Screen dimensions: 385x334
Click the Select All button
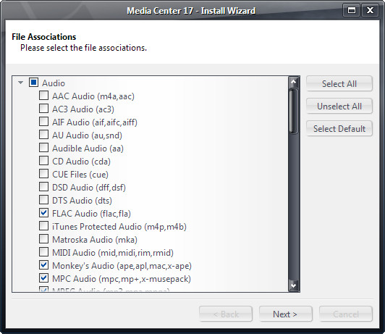(x=339, y=83)
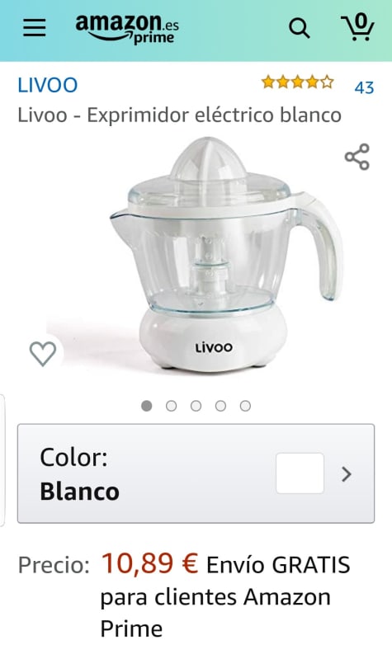Image resolution: width=392 pixels, height=645 pixels.
Task: Visit the LIVOO brand page
Action: click(x=48, y=85)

+++

• [Task details]: Repeat each line above exactly as it reads, omitting any pictures.

• [Result]:
Screen dimensions: 385x334
Click the Select All button
(x=339, y=83)
Image resolution: width=392 pixels, height=645 pixels.
Task: Visit the LIVOO brand page
Action: click(x=48, y=85)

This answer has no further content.